Ansonsten halten viele Einheimische die in Italien typische Speisenfolge - antipasto (Vorspeise), primo (erster Gang: Nudeln, Reis oder Suppe), secondo (Fleisch oder Fisch) mit contorno (Kartoffel-, Gemüse- oder Salatbeilage) und dolce (Nachspeise) - im Alltag nicht mehr ein. Sie dürfen also ruhig mehrere Gänge überspringen. Viele stillen ihren Hunger mit einem belegten Brötchen (panino) oder einer Pizza. Diese erfreut sich nicht zuletzt wegen ihres günstigen Preises großer Beliebtheit. Italiener trinken übrigens Bier zur Pizza, was Touristen in Anbetracht der großen Weintradition des Landes bisweilen seltsam anmutet.

Tatsächlich steht Ihnen im Seengebiet das unglaublich breite Angebot der norditalienischen Weinregionen zur Auswahl. Aus dem Piemont stammen der verbreitete Barbera oder der so berühmte wie teure Barolo. Letzteren können Sie gut durch einen Ghemme oder Gattinara ersetzen, ebenfalls aus roten Nebbiolotrauben. Die Reben reifen keine 30 km vom piemontesischen Ufer des Lago Maggiore entfernt. Aber auch die lombardischen Anbaugebiete im Veltlin, dem Oltrepò Pavese oder der Franciacorta erfreuen sich wachsender Beliebtheit.

Nicht zu verstecken brauchen sich die Tessiner Winzer. Aus den Merlottrauben, die mitunter direkt an den Hängen um die Seen reifen, haben sie in der jüngeren Vergangenheit teils exzellente Weine gekeltert. Dank seiner Struktur passt der Merlot ideal zu Minestrone, gegrilltem Fleisch und kräftigen Hauptgerichten ganz allgemein.

In Italien stellen Ihnen die Wirte fast aller Restaurants den gedeckten Tisch und das Brot unabhängig vom Verzehr als gesonderten Posten in Rechnung.

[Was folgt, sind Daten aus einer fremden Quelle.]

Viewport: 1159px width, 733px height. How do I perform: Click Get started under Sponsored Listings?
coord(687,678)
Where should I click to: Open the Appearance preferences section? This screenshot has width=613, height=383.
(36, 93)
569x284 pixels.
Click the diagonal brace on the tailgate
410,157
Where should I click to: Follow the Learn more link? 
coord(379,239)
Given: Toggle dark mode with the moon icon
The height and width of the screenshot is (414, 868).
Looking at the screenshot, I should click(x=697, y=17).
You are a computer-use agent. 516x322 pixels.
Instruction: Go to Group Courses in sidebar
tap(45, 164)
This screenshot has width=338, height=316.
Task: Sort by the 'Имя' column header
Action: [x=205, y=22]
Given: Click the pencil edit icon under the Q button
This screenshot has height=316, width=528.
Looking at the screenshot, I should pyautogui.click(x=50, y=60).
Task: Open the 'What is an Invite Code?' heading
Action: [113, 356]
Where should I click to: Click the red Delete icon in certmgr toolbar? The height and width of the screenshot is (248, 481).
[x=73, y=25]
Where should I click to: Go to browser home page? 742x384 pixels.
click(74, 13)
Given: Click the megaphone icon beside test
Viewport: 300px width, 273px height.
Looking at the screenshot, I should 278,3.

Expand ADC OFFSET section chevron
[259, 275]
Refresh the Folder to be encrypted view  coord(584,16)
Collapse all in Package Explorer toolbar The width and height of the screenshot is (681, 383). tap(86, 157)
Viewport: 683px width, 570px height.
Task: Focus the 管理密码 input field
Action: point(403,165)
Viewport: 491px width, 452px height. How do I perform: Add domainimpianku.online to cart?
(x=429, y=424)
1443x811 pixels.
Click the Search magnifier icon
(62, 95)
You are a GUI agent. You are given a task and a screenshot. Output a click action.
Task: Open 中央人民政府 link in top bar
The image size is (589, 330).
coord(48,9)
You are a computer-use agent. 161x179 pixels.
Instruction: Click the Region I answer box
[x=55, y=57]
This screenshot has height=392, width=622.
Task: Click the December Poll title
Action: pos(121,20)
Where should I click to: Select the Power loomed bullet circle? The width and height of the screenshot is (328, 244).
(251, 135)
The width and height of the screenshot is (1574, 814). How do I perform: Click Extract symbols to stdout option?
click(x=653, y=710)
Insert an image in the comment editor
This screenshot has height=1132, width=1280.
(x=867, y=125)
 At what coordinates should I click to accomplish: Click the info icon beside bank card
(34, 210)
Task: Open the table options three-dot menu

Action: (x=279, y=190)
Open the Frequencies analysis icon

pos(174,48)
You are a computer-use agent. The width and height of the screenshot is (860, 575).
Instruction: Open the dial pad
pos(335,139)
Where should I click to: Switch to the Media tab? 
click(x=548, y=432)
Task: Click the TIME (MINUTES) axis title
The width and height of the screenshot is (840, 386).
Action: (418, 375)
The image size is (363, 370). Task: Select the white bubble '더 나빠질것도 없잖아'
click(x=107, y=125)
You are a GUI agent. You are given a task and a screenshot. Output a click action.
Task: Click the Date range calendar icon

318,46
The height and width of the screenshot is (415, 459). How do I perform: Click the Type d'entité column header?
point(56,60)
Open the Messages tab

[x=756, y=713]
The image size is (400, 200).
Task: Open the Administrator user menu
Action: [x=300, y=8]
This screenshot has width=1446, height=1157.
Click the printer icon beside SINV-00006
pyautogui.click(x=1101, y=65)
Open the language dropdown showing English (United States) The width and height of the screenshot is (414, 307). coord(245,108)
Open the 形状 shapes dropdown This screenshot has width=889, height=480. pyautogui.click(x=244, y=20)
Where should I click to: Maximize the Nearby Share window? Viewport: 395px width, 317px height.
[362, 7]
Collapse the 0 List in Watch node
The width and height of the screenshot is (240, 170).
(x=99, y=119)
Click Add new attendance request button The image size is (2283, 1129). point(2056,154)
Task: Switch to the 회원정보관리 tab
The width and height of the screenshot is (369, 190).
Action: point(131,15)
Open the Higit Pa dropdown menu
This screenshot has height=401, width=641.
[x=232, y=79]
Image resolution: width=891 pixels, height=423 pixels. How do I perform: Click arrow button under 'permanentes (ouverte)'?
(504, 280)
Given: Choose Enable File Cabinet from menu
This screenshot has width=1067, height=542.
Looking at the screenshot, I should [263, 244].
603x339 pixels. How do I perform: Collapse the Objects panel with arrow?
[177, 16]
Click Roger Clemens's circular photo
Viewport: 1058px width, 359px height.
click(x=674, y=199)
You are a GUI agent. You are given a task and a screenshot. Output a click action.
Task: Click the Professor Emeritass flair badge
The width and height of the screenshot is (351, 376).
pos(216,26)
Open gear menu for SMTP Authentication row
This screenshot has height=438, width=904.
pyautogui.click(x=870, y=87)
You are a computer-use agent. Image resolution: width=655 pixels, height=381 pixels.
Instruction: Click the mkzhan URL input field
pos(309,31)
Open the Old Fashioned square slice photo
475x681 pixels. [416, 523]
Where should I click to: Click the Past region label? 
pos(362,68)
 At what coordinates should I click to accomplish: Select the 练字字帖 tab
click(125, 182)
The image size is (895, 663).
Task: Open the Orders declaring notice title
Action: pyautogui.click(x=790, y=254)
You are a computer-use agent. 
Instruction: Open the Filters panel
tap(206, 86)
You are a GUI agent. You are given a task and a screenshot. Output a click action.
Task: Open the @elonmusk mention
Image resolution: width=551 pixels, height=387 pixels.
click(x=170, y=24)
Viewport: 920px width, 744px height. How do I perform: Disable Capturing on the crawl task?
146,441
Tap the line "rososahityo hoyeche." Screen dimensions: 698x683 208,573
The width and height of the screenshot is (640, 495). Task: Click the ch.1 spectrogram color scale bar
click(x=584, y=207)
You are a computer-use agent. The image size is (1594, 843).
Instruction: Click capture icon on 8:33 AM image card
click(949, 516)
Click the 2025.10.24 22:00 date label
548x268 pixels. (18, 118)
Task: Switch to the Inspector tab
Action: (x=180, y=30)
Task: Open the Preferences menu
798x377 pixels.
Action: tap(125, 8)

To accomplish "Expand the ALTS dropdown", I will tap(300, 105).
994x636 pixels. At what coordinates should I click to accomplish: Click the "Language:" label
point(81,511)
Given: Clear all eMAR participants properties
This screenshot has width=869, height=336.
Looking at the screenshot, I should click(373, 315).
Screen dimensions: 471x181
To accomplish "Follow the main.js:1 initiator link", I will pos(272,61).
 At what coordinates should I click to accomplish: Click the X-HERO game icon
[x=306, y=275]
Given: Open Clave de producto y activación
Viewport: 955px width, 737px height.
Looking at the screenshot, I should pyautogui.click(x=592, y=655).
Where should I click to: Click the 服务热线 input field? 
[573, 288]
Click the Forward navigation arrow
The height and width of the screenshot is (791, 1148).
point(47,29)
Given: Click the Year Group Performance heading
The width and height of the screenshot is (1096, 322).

Dieser Preis für pane e coperto, der immer auf der Karte ausgewiesen sein muss, beträgt meist rund zwei Euro pro Person, kann aber auch deutlich höher ausfallen.

Spezialitäten

bresaola

Trockenfleisch aus dem Veltlin, ähnlich dem Bündner Fleisch

busecca

Kuttelsuppe

capretto al forno

Zicklein im Ofen, ein verbreitetes Ostergericht

carpione, in

in Essigmarinade eingelegt, meist für Seefische als kalte Vorspeise

cassöla/cazoeula

lombardischer Eintopf mit Schweinefleisch und Wirsing

coregone

Felchen, ein in den Oberitalienischen Seen besonders verbreiteter Fisch

formaggio

Das Seengebiet ist auch ein Käseparadies: Taleggio, Gorgonzola, Bettelmatt, Toma …

gnocchi

aus Kartoffeln oder Grieß und Mehl geformte kleine Klößchen, die zusammen mit Salbeibutter, Käse- oder Tomatensauce meist als primo piatto serviert werden

lavarelli al vino bianco

Felchen in Weißweinsauce, manchmal auch coregone genannt

miascia

Variante des Tessiner Brotkuchens torta di pane in der Comer-See-Region mit Äpfeln, Birnen und Trauben

missoltini/misultitt

das typische Fischgericht des Comer Sees: Agoni, eine Heringsart, werden getrocknet und danach in einer Essig-Öl-Mischung mariniert, bevor sie schließlich gegrillt auf den Tisch kommen

ossobuco

geschmorte Kalbshaxe

(pesce) persico

Barsch bzw. Egli

polenta

Viele regionale Varianten: Während die Polenta im Tessin meist pur serviert wird, wird ihr in Oberitalien gerne Käse beigemischt. Sie heißt dann polenta cuncia oder polenta taragna und ist so nahrhaft, dass sie auch ohne weitere Zutaten schmeckt

ratafià

der klassische Tessiner Likör aus in Grappa eingelegten Walnüssen

tinca

Schleie, ein Seefisch

trota (al rosmarino)

Forelle (mit Rosmarin)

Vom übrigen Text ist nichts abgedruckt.